Mi mama Helena en 1964, se compra su primer carro, un Opel, me sentía muy feliz cuando llegaba a buscarme al colegio pues ya no tendría que irme a pie. A partir de ese momento retomamos nuestros paseos nuevamente con mis primos, estos se habían reducido por la pérdida del carro en el accidente que ocasionó la muerte de mi tío Martín Orozco. Lo primero que hicimos fue ir a El Toronal manejando mi mama, en ese viaje cuando pasamos un tramo del camino boscoso, accidentalmente matamos un cunaguaro que al saltar de un árbol cayo sobre nuestro carro.
En este carro, manejando mi primo Martín Enrique Orozco, a quien mi mama quería como un hijo, me llevaban a las consultas médicas a Caracas, también se lo prestaba para que saliera con su novia, yo sentía celos de esto.
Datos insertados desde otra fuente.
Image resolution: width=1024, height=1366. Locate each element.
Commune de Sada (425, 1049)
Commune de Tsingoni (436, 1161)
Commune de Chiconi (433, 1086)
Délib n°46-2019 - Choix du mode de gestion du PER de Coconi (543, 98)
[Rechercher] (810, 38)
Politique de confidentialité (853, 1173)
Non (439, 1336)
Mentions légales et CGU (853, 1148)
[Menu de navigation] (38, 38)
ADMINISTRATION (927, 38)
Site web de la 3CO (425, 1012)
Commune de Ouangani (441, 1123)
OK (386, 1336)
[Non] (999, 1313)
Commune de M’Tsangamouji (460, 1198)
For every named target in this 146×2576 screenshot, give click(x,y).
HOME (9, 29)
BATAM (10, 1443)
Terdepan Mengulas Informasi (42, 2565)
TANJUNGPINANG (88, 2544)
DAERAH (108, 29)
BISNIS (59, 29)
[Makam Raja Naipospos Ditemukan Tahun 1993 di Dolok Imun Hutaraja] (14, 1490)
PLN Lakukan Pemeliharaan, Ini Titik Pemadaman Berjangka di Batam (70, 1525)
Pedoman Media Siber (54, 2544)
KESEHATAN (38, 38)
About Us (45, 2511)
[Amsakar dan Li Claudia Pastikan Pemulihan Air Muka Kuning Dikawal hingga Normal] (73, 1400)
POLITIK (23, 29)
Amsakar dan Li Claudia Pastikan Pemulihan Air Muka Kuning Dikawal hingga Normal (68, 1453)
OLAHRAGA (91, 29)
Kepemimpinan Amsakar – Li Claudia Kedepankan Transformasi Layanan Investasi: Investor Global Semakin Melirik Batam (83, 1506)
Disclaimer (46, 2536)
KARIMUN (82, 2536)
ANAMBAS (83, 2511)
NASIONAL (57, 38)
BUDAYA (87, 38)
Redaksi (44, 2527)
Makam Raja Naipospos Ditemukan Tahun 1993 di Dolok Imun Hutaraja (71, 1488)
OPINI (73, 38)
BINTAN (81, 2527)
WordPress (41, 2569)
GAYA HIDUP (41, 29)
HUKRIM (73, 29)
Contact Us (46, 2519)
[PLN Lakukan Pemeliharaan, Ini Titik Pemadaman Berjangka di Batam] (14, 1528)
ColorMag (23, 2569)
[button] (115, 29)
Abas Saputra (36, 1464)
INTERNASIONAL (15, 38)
En 1964 fui operada por segunda vez de la columna para darle estabilidad y corregir la escoliosis, una desviación debido a la polio. Durante casi un año estuve con un yeso desde la barbilla hasta la cadera. Mi niñez transcurrió entre intervenciones quirúrgica: de la columna, de la pierna izquierda, de la rodilla derecha, de la mano izquierda, cirugías realizadas por el Dr. Alfredo Coronil Ravelo, especialista en traumatología ortopédica, sus pacientes lo llamábamos papi Coronil, mi admiración hacia fue otro marcador en mi vida. Por esto repetí cuarto grado pues no lo curse regularmente. Era el segundo grado que repetía en el colegio Santa Ana. Había iniciado mis estudios de primaria de 6 años en 1958, culminé 8 años después en 1967, por la poca comprensión y apoyo de las monjas, recuerdo que hasta 5to grado era muy retraída, demostraba poco interés en los estudios, había llegado a creer en que era imposible desempeñarme escolarmente, recuerdo a mi madre tratando de estimularme, me compraba libros, un pupitre para hacer las tareas en el jardín que tanto me gustaba, me ayudaba en hacer los dibujos de las tareas, nunca tenía el cuaderno presentable para fin de año, ella me ofrecía premios pero era difícil de complacer, no me gustaban las chucherías ni los juguetes solo me llamaba la atención los animales, finalmente, un día, cuando pase para 6to grado, caí en cuenta que todo estaba en mí, que lo podía lograr, finalmente desperté de ese mundo de pesimismo, me propuse salir adelante. Mis notas subieron de un promedio académico de entre 9 o 10 puntos hasta entonces, a 17 ese último año, a pesar de esto las monjas no creyeron que este rendimiento fuera genuino. Los pronósticos que le participaron a mi mama Helena, era que estaba incapacitada mentalmente para continuar mi escolaridad, le recomendaron inscribirme en cursos de cocina o bordado. Por supuesto mi mama Helena no siguió sus sugerencias, por consejo de su compañero de trabajo, pariente por parte de mi padre, el Dr. Humberto Cordido, me inscribió en un colegio mixto, opinaba que los sacerdotes eran más humanos que las monjas y así se inició mi adolescencia.